Visto che la peculiarità dei nostri viaggi è quella di immergerci il più a fondo possibile nella realtà dei paesi che visitiamo, andiamo a vedere per sommi capi che cos’è lo zen e in che modo si integra nella quotidianità dei giapponesi.
Nello zen – il cui nome deriva dalla parola sanscrita dhyana che significa meditazione – l’illuminazione non avviene tramite lo studio delle scritture o per mezzo di speculazioni metafisiche come accade in altri ambiti. Nello zen l’illuminazione nasce da un’intuizione che balena come un lampo nel corso della meditazione. Non è un percorso facile né tantomeno rapido – mediamente ci vogliono dieci anni di tempo – e richiede una disciplina ferrea, rigida e ben definita.
La dottrina zen, che giunse in Giappone dalla Cina nel XII secolo, è legata a un atto mistico e leggendario del Buddha. Si narra che un giorno un giovane discepolo portò al Buddha in dono un fiore d’oro chiedendogli di praticare il segreto della dottrina. Il Buddha lo prese tra le mani e alzandolo sopra la testa, iniziò a fissarlo in silenzio per indicare al discepolo che il segreto della dottrina non stava nella parola ma nell’intensa contemplazione del fiore stesso.
Lo zen non è una religione ma un’arte, una filosofia, una dottrina, che mira a liberare l’uomo da ogni presunzione intellettuale per condurlo, tra paradossi e botti improvvisi e inaspettati, alla via del subconscio e dell’illuminazione.

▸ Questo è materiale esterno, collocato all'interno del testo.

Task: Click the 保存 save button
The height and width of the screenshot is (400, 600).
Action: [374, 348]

I seguaci dello zen, per raggiungere l’illuminazione, ricorrono a elementi della vita di tutti i giorni, integrandoli alla pratica della meditazione. Gli elementi principali sono tre: il tè, il tiro con l’arco e la pittura.

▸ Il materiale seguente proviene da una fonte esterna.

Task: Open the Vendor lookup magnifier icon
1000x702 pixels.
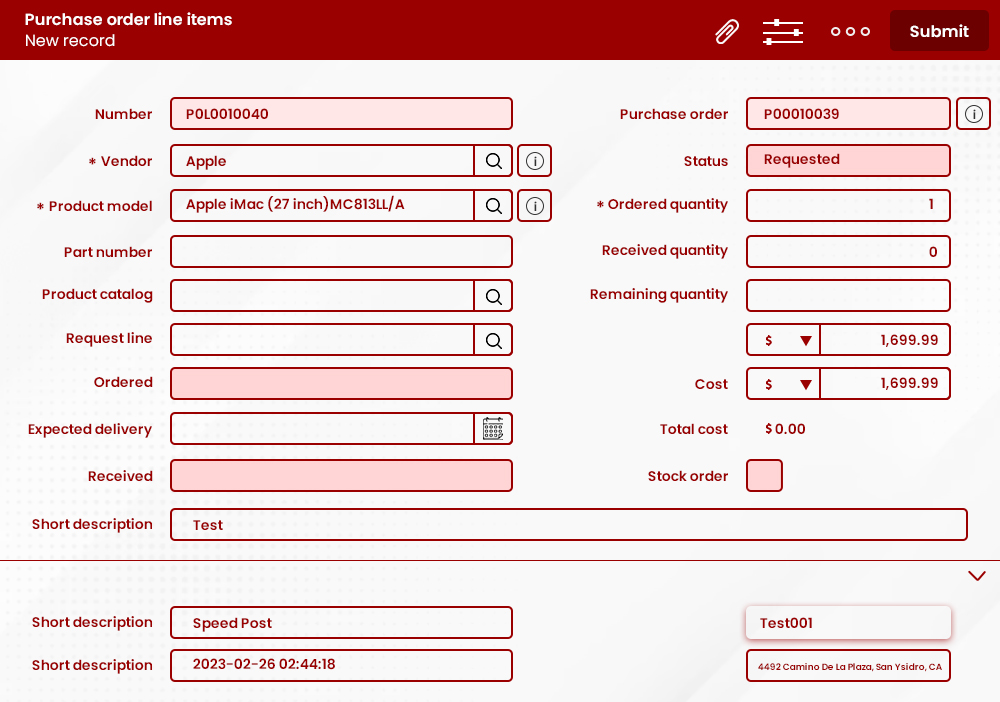Action: click(x=493, y=160)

Il tè, che veniva usato dai monaci buddhisti per tenere sveglia la mente durante le lunghe ore di meditazione, si è nel corso del tempo ritualizzato sia nel modo di prepararlo che in quello di servirlo. Si tratta di una sequenza di forme ben definita che diventa una successione armonica di gesti volti a ripulire il tempo e lo spazio da tutto ciò che è insignificante o meschino. La preparazione della cerimonia – che si svolge all’interno di una stanza piccola ed essenziale affinché, una volta dentro, ci si senta subito purificati – avviene con grande cura dei dettagli nell’ansia di raggiungere la perfezione estetica.
Il legame tra lo zen e il tiro con l’arco radica nella seconda metà del secolo scorso quando venne tradotto - e ripubblicato in Giappone come Yumi to Zen - il celebre libro di Eugen Herrigel, Lo zen e il tiro con l’arco, ritenuto oggi una delle maggiori opere sulla cultura giapponese. Si tratta di una ginnastica fisica e mentale nella quale corpo e anima devono equilibrarsi alla perfezione, un rituale consolidatosi nei secoli grazie al rispetto rigoroso delle tradizioni.
Anche la pittura è intesa come via di illuminazione ed è un percorso di autoconoscenza, il modo per raggiungere piena consapevolezza di sé. Peculiarità della pittura zen è l’essenzialità che attraverso la tecnica di inchiostro nero sul bianco della carta si risolve in una monocromia che nell’infinita varietà di grigi compendia idealmente tutti i colori presenti in natura. La pittura zen insegna a chi la pratica a coltivare giorno dopo giorno l’equilibrio personale e l’armonia con la realtà circostante.
Partendo dall’esigenza di purificazione per raggiungere l’illuminazione, lo zen conferisce quindi significato religioso a semplici atti della vita quotidiana.